[Stored items]

+---+

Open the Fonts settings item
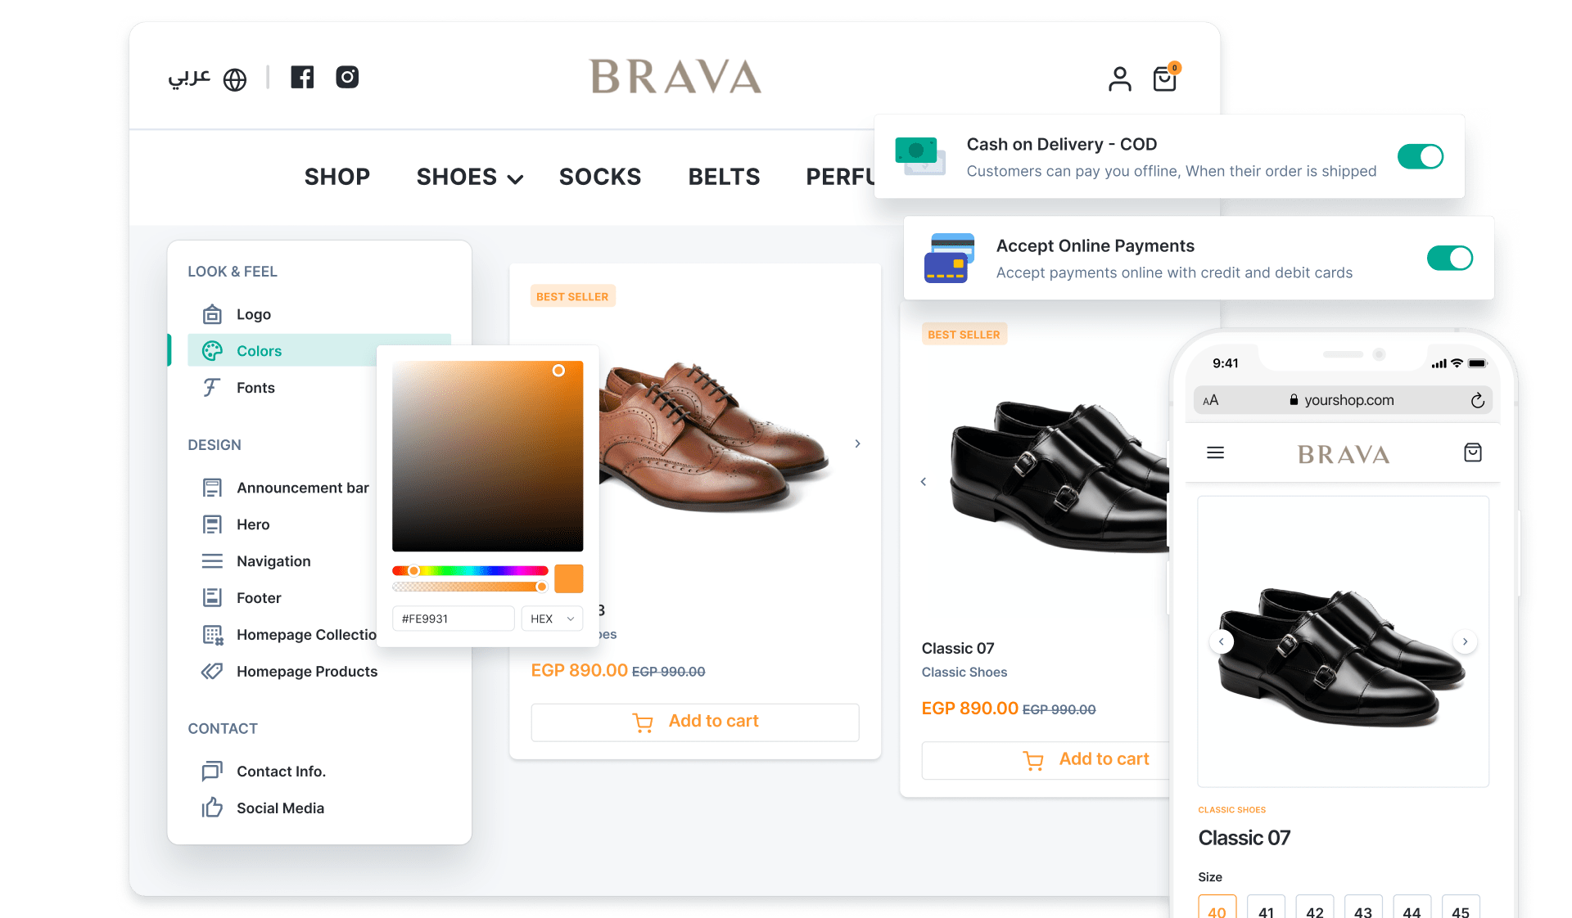The image size is (1572, 918). [255, 388]
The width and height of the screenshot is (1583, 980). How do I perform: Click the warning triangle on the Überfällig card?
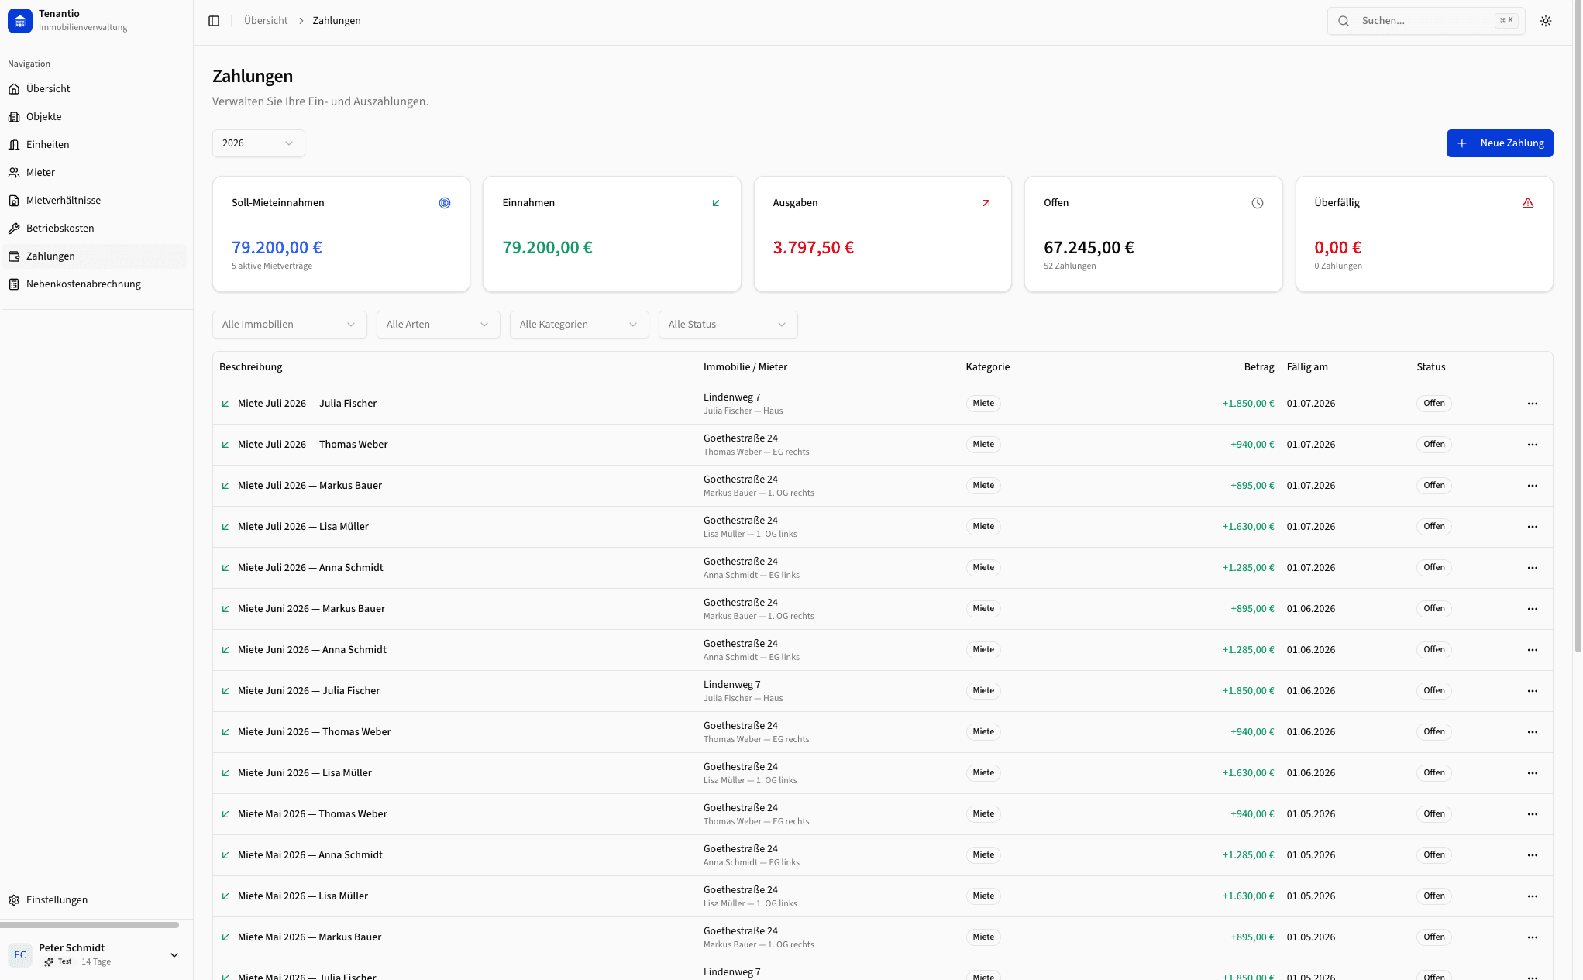pos(1528,202)
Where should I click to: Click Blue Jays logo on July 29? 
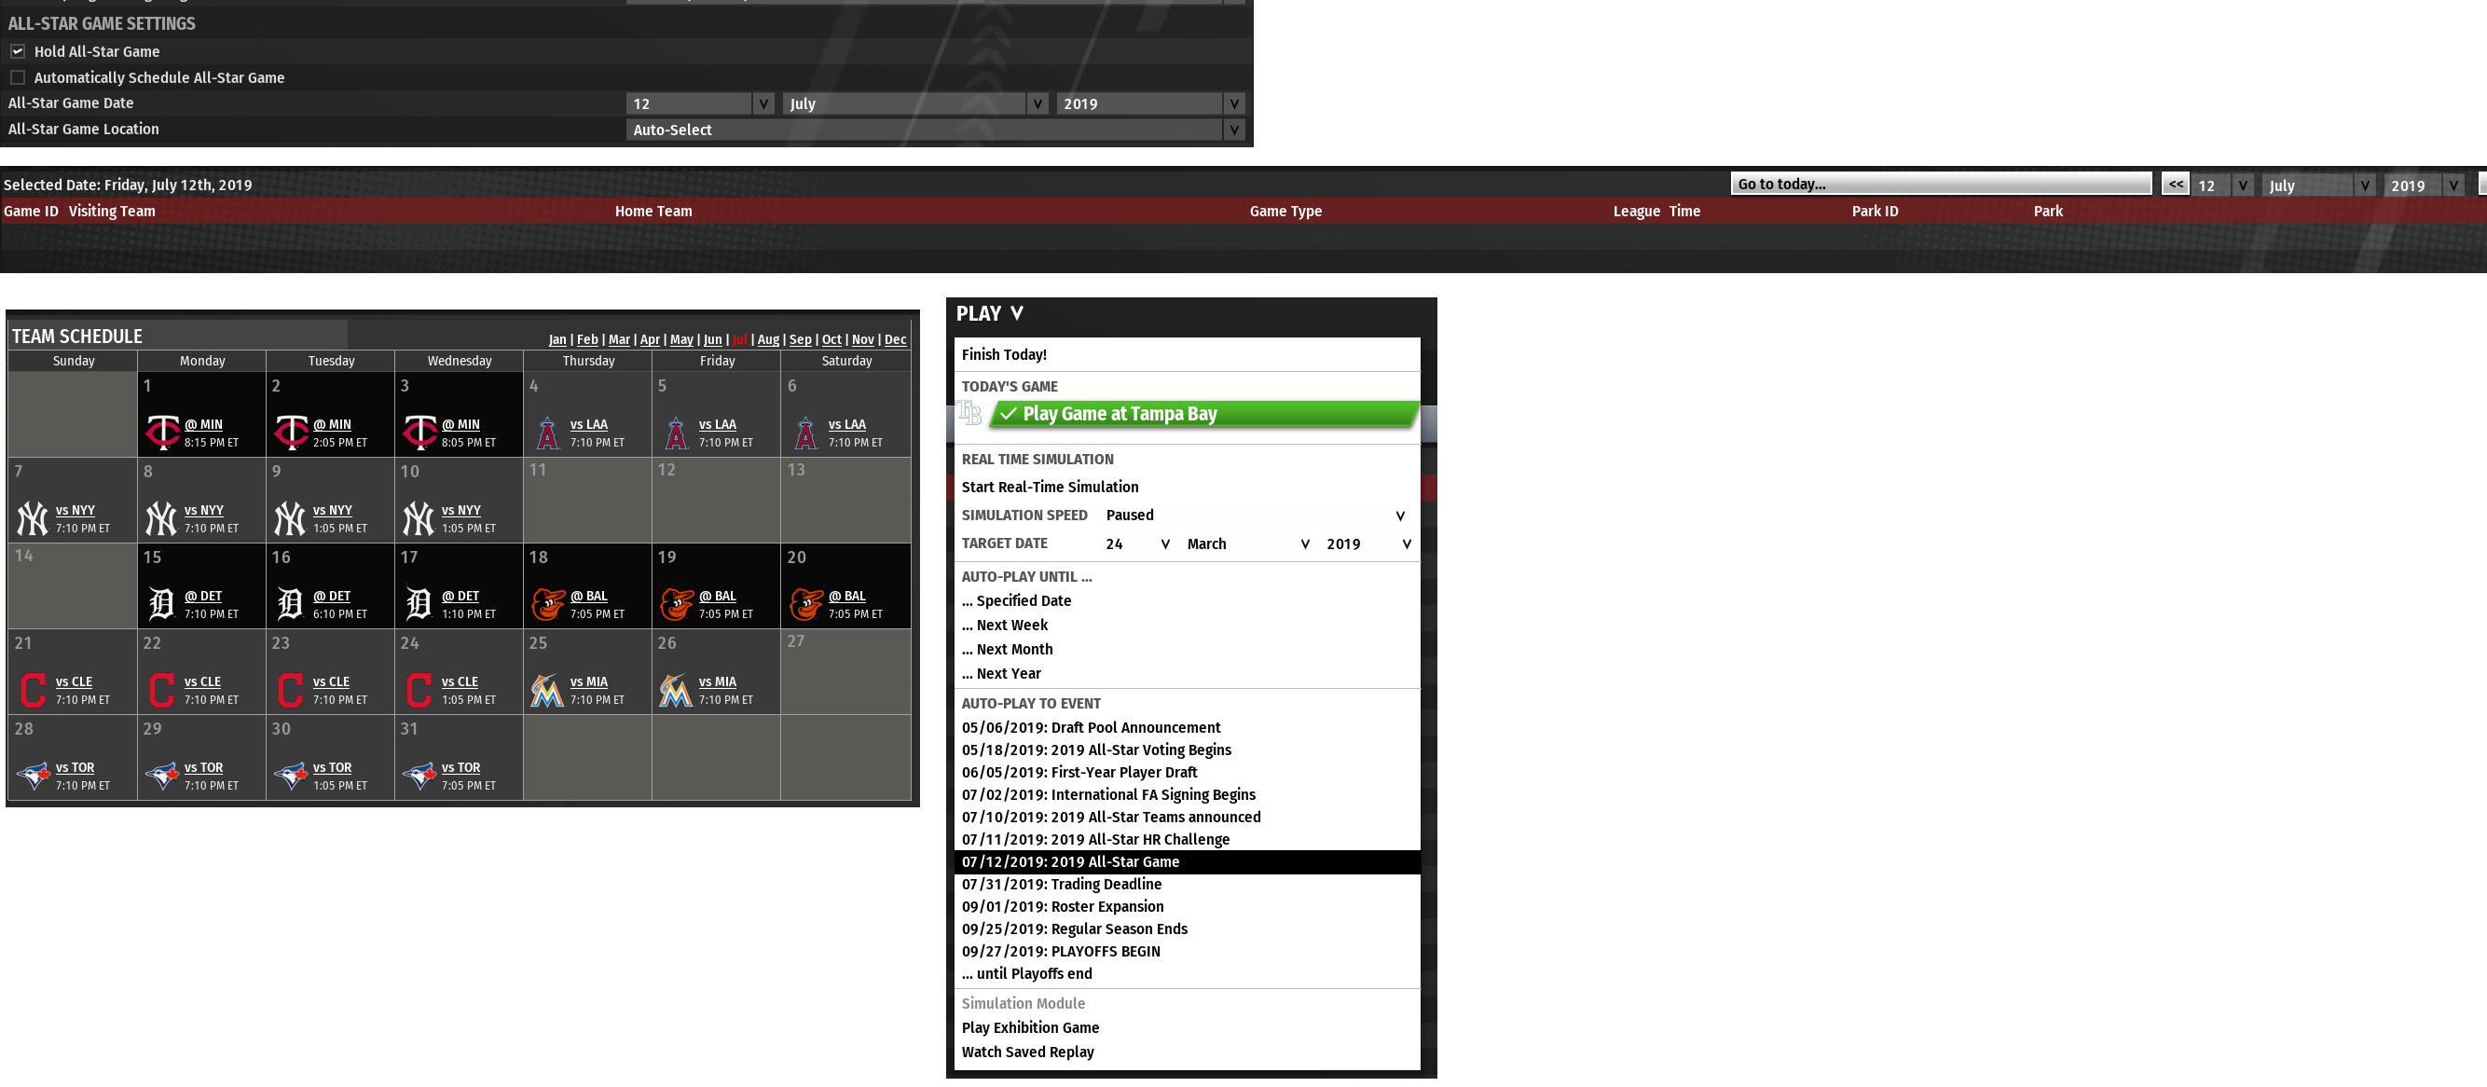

+---+

Task prompt
Please copy exactly the lines from the one containing "The width and" through the last line of the records, both ends included, and leave out any pictures.

Answer to the problem
The width and height of the screenshot is (1583, 980). How do I perform: Click the warning triangle on the Überfällig card?
pos(1528,202)
Where should I click to: Click Blue Jays logo on July 29? 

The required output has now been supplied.